++++ EXCERPTED PASSAGE ++++

Cliffs Of Moher briefly touched 9-4 in running on Betfair as Ryan Moore started to roust him along with some urgency with a quarter of a mile still to run and Max Zorin, a 25-1 shot, still travelling comfortably in a two-length lead.
Moore finally drove Cliffs Of Moher alongside the leader inside the final furlong and while the 4-5 favourite was in full command as he crossed the line, he will need to improve significantly on this performance to take a hand in the finish at Epsom.
“He’s going to come on an awful lot from that,” Kevin Buckley, the Coolmore Stud operation’s British spokesman, said afterwards. “He hasn’t run since October, and that was a big step up for him.
“He was slow out of the stalls and Ryan had to work on him around the track, but he learned a lot and he’s finished off his race nicely.
“Ryan was happy with him afterwards and said that he would improve a ton. We’ve got to see what happens at Lingfield tomorrow when we run Sir John Lavery down there, and we’ll probably have something [in the Dante Stakes] up at York as well, but I’d say that it’s highly likely that he will be Epsom-bound on that performance.”
Cliffs Of Moher was cut to as short as 4-1 for the Derby by one bookmaker, but William Hill still offer 7-1 and cut their price about the Sir Michael Stoute-trained Mirage Dancer, a son of Frankel who ran an eye-catching race to finish fourth behind Cliffs Of Moher, from 33-1 to 20-1.
O’Brien’s latest win in the Dee Stakes - his fourth in the last six years - strengthened his hand for Epsom without looking like an obvious trump card.
As a result, Churchill, O’Brien’s 2,000 Guineas winner, remains the ante-post favourite for the Derby at a top price of 11-2 almost by default, though few punters will risk a penny on Churchill before he is confirmed as a definite runner.
The suspicion remains that Coolmore would prefer to send Churchill to the St James’s Palace Stakes at Royal Ascot, for which he would be an obvious favourite, rather than risk a hard race in defeat at Epsom if his stamina does not extend to 12 furlongs.
Time is running out to find a team leader for the Derby in Churchill’s absence, however, and much may now depend on Sir John Lavery’s performance in Lingfield’s Derby Trial on Saturday.

++++

SET PROBLEM 1 | In the racing report, who is named as the Coolmore Stud operation's British spokesman?

++++ DATA PROVIDED ++++

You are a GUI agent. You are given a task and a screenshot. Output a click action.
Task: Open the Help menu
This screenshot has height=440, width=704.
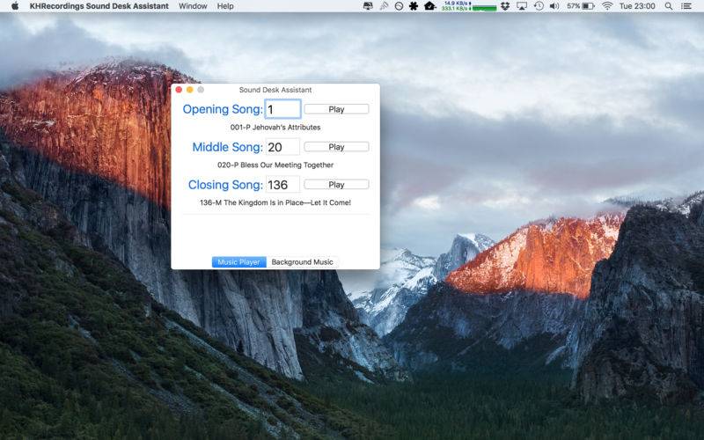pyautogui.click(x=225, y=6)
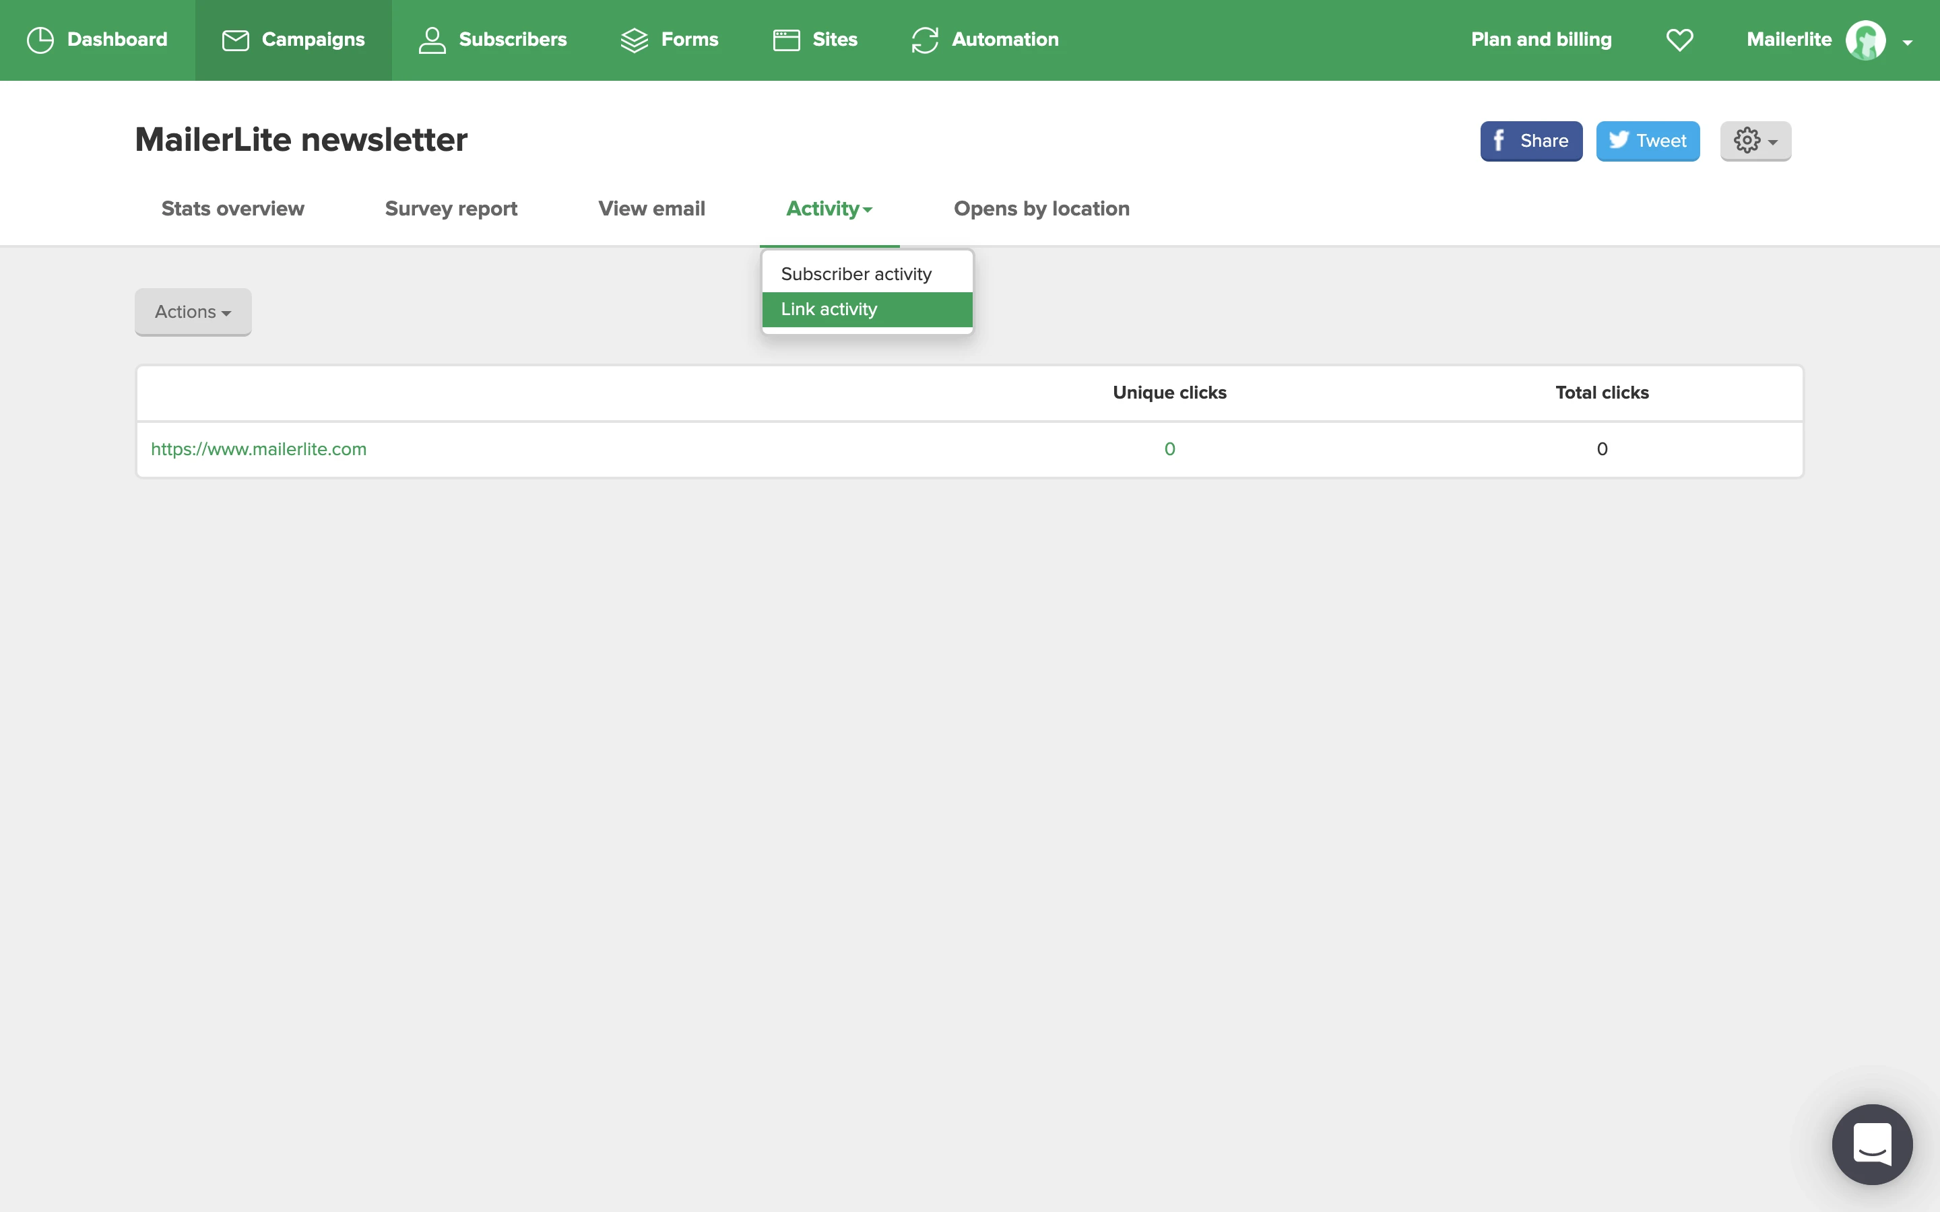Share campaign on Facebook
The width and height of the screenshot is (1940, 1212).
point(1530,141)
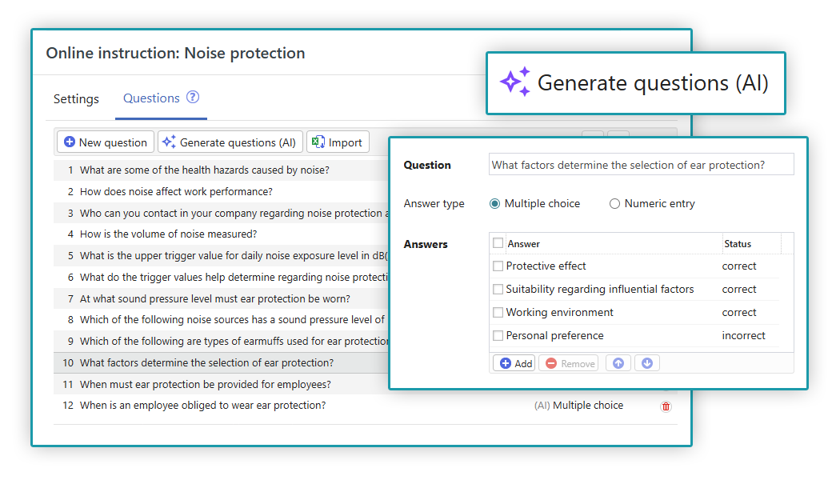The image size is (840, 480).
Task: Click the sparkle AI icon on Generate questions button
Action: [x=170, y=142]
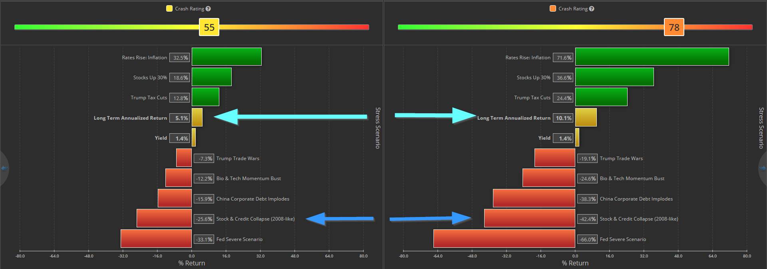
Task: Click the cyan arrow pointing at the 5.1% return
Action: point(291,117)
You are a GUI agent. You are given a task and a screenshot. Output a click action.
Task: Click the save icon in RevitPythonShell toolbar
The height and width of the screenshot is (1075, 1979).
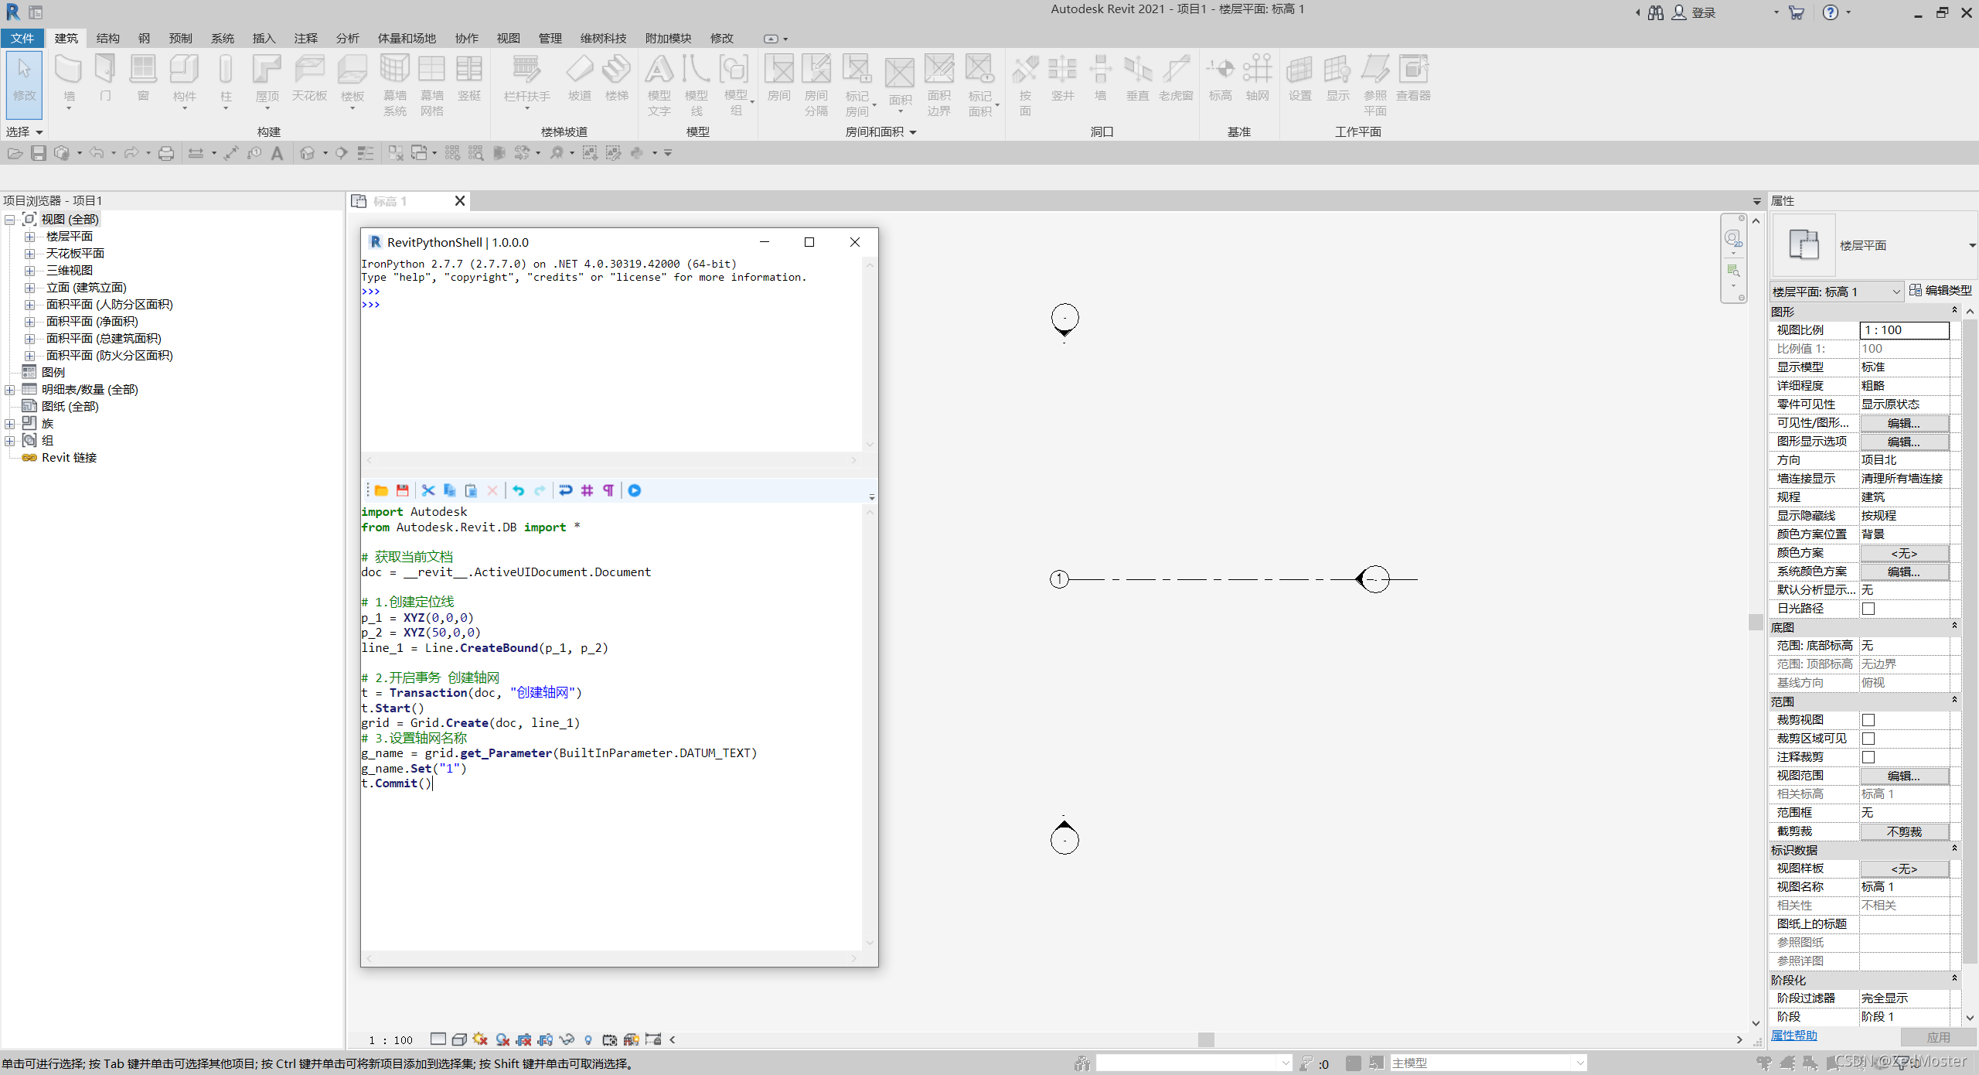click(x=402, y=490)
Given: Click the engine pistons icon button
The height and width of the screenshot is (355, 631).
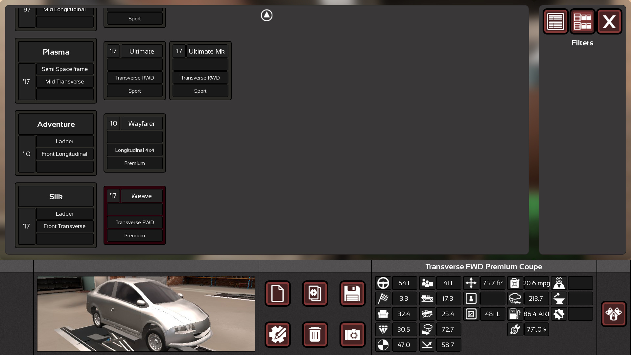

++++

SET PROBLEM 2 | Write out the stretch of the data records from their start through the line containing "Task: Click the sparkle", both ends included, with the pictures left out.

WORKED ANSWER 1 | Kevin Buckley

WORKED ANSWER 2 |
You are a GUI agent. You are given a task and a screenshot. Output a click action.
Task: Open the Help menu
This screenshot has height=440, width=704.
pyautogui.click(x=225, y=6)
Share campaign on Facebook
The width and height of the screenshot is (1940, 1212).
point(1530,141)
The image size is (840, 480).
Task: Click the sparkle AI icon on Generate questions button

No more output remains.